I was hooked on the first page of, "Does This Church Make Me Look Fat," and by the end of chapter one, I forced myself to stop in order to draw out the pleasure I anticipate. The last time I got so excited by the first page of a book was for "36 Arguments for the Existence of God," which I eventually threw across the room feeling hoodwinked--despite its one scene wholly fulfilling its implied promise of reintegrating the divine in postmodern life.

This second memoir by Rhoda Janzen was just given me as a birthday present by my friend Laurie Moison--previously a powerhouse in the Evangelical women's movement (yes!) and now landing with a glorious splash in New Thought.

Reviews on the back cover say
"Snort-up-your-coffee funny, breezy yet profound....Too much spiritual writing these days claims that religious practice is about healing or developing the self. But Rhoda Janzen sets out on a path to become more loving, grateful, and helpful to others. This is particularly impressive given that she's writing about a period in her life when she's got a scary, life-threatening illness and a brand-new family."

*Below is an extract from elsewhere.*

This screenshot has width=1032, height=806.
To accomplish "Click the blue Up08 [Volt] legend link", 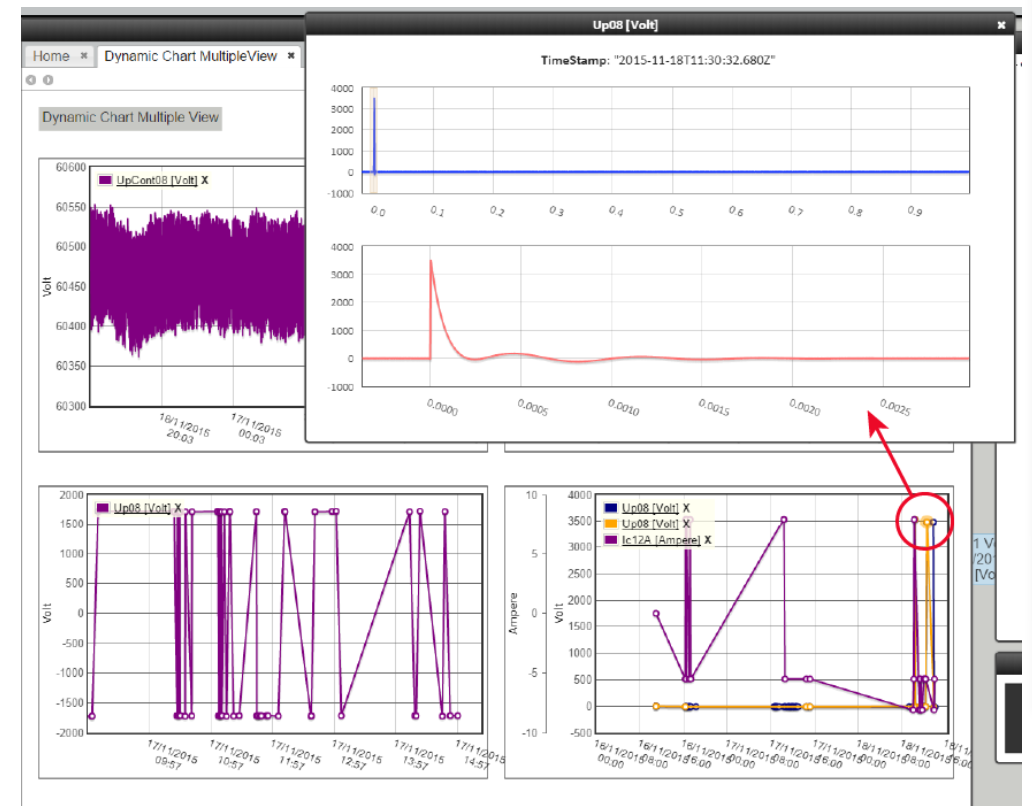I will [650, 508].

I sense that Janzen's journey may parallel aspects of my own joyride through goodness at a Black  church as told in my book, The Bishop and the Seeker. Here's an excerpt from the first pages of "Does This Church Make me Look Fat?"
"Having divorced after a fifteen-year marriage, and having returned in a scattershot way to the dating scene, I naturally had limited faith in my judgment. So when I found myself falling for a Jesus-nail-necklace-wearing manly man, the kind whose hands were so huge they ripped his jeans pockets, I thought my common sense was all a-pother. 
Working against me was the fact that I am an egghead intellectual. Have you noticed that sometimes scholars do one tiny thing really well, but at the expense of more important things?  For instance, I can diagram any sentence from the late fiction of Henry James. Why anybody would want me to is a mystery, but you'd be surprised at how many requests I get. We're talking about sentences that march on and on, to and fro, like a bewildered Energizer bunny. I have limited life-management skills, yet I can diagram these sentences with the speed of an idiot savant. Why is it necessary to diagram any sentence? you ask. Good Question.... 
My new boyfriend's vocabulary could have passed muster with toddlers and kittens... He caricatured the impossible male physique--chest like a scenic vista, cannon arms, a waist that disappeared into his jeans like a genie into a bottle... Put him in a suit, he looks like Secret Service. When you put other men in suits, they look like accountants or limo drivers."
So what could possibly persuade such a man to consider wearing green sequined panties?

The answer in the first chapter took my breath away. I'm hooked.